On Mon, Oct 16, 2017 at 10:43 AM, Dan Williams <dan.j.williams(a)intel.com> wrote:
On Mon, Oct 16, 2017 at 12:26 AM, Christoph Hellwig
<hch(a)lst.de> wrote:
> On Fri, Oct 13, 2017 at 11:31:45AM -0600, Jason Gunthorpe wrote:
>> I don't think that really represents how lots of apps actually use
>> RDMA.
>>
>> RDMA is often buried down in the software stack (eg in a MPI), and by
>> the time a mapping gets used for RDMA transfer the link between the
>> FD, mmap and the MR is totally opaque.
>>
>> Having a MR specific notification means the low level RDMA libraries
>> have a chance to deal with everything for the app.
>>
>> Eg consider a HPC app using MPI that uses some DAX aware library to
>> get DAX backed mmap's.

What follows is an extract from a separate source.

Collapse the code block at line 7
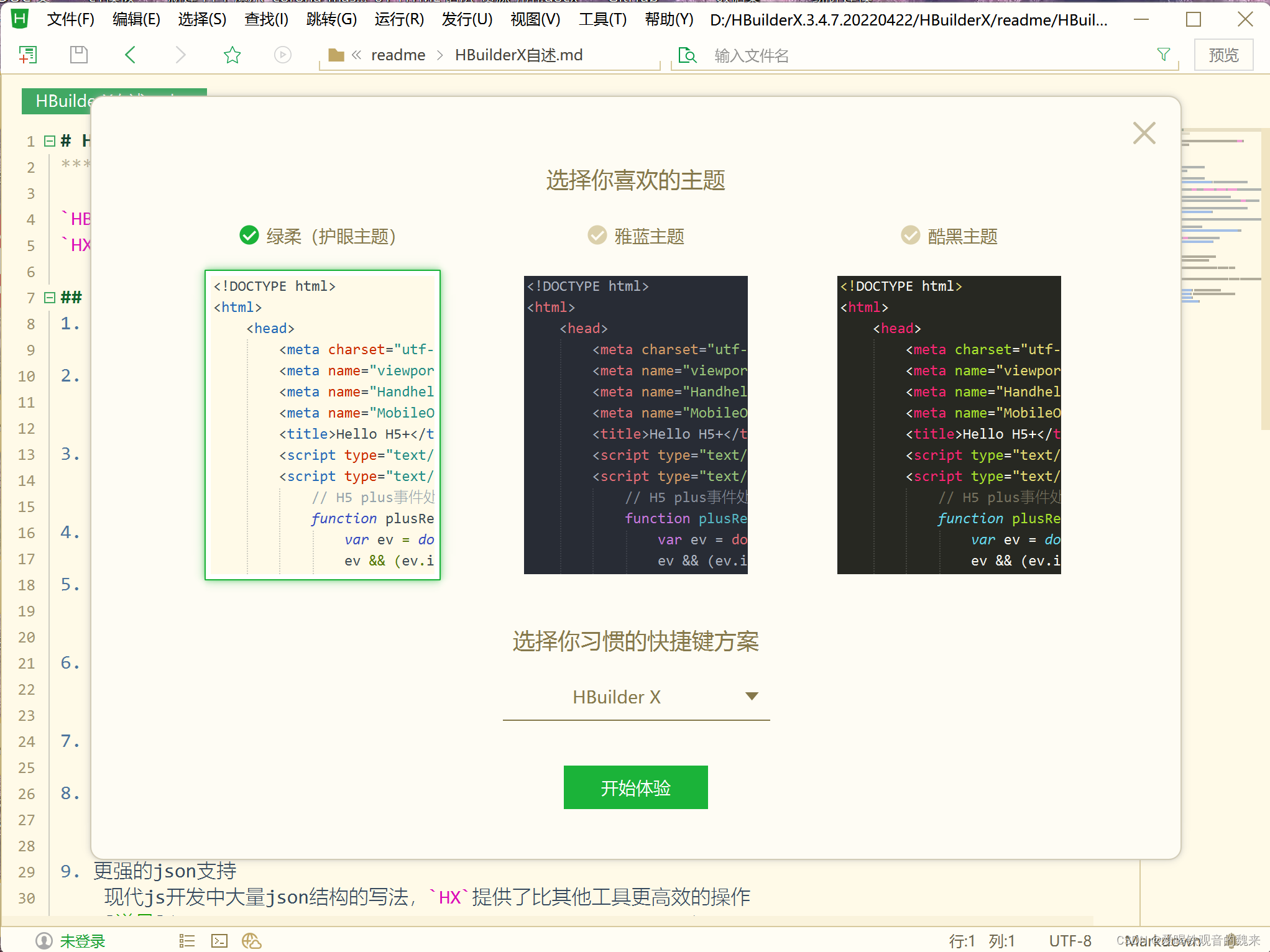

It then passes memory in those mmaps to the
>> MPI library to do transfers. The MPI creates the MR on demand.
>>
>
> I suspect one of the more interesting use cases might be a file server,
> for which that's not the case. But otherwise I agree with the above,
> and also thing that notifying the MR handle is the only way to go for
> another very important reason: fencing. What if the application/library
> does not react on the notification? With a per-MR notification we
> can unregister the MR in kernel space and have a rock solid fencing
> mechanism. And that is the most important bit here.
While I agree with the need for a per-MR notification mechanism, one
thing we lose by walking away from MAP_DIRECT is a way for a
hypervisor to coordinate pass through of a DAX mapping to an RDMA
device in a guest. That will remain a case where we will still need to
use device-dax. I'm fine if that's the answer, but just want to be
clear about all the places we need to protect a DAX mapping against
RDMA from a non-ODP device.
For this specific issue perhaps we promote FL_LAYOUT as a lease-type
that can be set by fcntl().